Nguyen et al. (2011) and Sayenko et al. (2014) used a symmetrical arrangement for the SDSS setup, where the electrodes covered exactly the same surface as in SES. In the present study, both setups covered the same skin area, but over a slightly different part of the stimulated muscle. SDSS electrode positioning was chosen dependent on the prior motor point (MP) detection and on the size and shape of the muscle (Fig. 1c). This is because the goal of the positioning was to be as close as possible to the MP and to cover the stimulating muscle as well as possible to optimise the power output (Gobbo et al. 2014; Maffiuletti 2010).

This study showed some major benefits of the SDSS setup compared to SES regarding fatigue resistance and power output but the study has some limitations which are discussed here. One limitation is that the measurements were conducted with able-bodied subjects, where the influence of volitional movement cannot be fully excluded. The stimulation intensity was based on subjective and individual pain tolerance, obtained informally from each subject for each leg and pattern during familiarisation. For better uniformity and comparability among the subjects, an established pain scale should be used in future studies. A further limitation is that, while the dynamometer provided a good basis for assessment of a dynamic knee extension task, it is still a simplification of a real cycling movement. The influence of hip flexion and the coordinated activation of the hamstrings were not considered in the dynamometer setup. The experimental setup used, together with the applied stimulation parameters, is just one possibility and the results obtained are strongly linked with these configurations. The influence of changing pulse width, amplitude and/or frequency in conjunction with specific electrode configurations is a further subject for future research studies.


Although less stimulation was applied, SDSS showed a significantly higher mean power output than SES and also had improved fatigue resistance when compared to conventional stimulation.
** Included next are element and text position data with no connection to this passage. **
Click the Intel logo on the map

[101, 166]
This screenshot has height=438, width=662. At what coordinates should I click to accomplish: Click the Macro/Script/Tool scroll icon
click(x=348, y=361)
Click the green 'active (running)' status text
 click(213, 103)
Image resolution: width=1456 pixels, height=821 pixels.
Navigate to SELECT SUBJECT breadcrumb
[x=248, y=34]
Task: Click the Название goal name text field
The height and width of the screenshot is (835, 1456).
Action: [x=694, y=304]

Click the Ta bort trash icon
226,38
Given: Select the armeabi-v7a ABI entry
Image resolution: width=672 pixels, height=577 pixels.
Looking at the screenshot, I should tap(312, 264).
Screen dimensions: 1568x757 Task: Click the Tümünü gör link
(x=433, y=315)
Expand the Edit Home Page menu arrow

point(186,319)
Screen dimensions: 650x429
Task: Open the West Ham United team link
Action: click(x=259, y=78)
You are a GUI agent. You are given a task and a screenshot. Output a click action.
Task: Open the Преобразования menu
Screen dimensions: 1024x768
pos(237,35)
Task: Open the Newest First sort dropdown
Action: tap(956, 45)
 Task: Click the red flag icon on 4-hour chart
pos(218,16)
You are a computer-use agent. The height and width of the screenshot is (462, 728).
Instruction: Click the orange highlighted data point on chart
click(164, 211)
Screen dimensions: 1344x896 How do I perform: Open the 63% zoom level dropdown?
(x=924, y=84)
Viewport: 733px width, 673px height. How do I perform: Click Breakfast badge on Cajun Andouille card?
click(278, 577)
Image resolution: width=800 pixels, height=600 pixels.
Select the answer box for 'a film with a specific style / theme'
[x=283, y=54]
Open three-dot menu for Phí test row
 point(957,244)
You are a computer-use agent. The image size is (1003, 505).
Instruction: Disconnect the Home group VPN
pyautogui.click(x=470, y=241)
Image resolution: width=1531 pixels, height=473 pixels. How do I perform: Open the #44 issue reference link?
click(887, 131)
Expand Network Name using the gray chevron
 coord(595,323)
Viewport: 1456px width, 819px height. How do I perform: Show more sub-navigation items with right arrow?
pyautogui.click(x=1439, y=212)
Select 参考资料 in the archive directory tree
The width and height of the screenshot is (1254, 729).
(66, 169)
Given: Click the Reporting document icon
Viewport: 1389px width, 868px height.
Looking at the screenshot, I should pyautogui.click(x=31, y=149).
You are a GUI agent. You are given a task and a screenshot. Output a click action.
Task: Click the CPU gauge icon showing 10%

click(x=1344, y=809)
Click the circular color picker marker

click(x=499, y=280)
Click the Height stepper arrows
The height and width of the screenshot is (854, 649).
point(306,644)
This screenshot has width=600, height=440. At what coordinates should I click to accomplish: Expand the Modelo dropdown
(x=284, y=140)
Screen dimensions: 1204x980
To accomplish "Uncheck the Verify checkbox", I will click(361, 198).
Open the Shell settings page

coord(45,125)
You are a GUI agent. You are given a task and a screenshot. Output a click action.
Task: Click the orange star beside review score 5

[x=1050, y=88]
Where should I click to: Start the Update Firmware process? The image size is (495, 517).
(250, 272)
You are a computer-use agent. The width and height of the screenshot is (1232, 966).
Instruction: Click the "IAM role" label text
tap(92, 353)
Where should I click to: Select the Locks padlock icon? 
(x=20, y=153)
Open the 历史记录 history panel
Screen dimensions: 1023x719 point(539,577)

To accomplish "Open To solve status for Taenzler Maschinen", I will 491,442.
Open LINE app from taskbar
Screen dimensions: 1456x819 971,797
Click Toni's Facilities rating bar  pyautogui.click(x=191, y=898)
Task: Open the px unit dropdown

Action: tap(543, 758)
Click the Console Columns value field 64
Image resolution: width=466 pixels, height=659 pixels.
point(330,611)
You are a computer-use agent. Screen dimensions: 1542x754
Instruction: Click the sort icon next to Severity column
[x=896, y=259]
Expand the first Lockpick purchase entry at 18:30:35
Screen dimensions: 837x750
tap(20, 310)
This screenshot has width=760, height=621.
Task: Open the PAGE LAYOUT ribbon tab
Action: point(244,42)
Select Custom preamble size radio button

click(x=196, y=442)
The present study confirms the benefits of SDSS, as previously observed by Nguyen et al. (2011) and Sayenko et al. (2014), and expands the application to a dynamic knee extension task with able-bodied subjects. The SDSS approach may therefore provide substantial performance benefits for cyclical FES applications.

The positive results suggest the need for further investigations where other approaches to modulation of stimulation parameters are combined with SDSS; it was shown that varying stimulation parameters can increase fatigue resistance and/or generated force (Doucet and Griffin 2012; Downey et al. 2011; Maladen et al. 2007; Slade et al. 2003), and this outcome might be strengthened when SDSS is concurrently applied. Another option would be to develop more sophisticated electrodes and stimulators for more complex movements and to have more possibilities to vary the spatial component. New strategies can then be developed and other challenges such as closed-loop control can be faced (Downey et al. 2015). Also, the benefits of the SDSS approach need to be validated in target patient populations most likely to benefit from FES, such as spinal cord-injured subjects (Scott et al. 2007).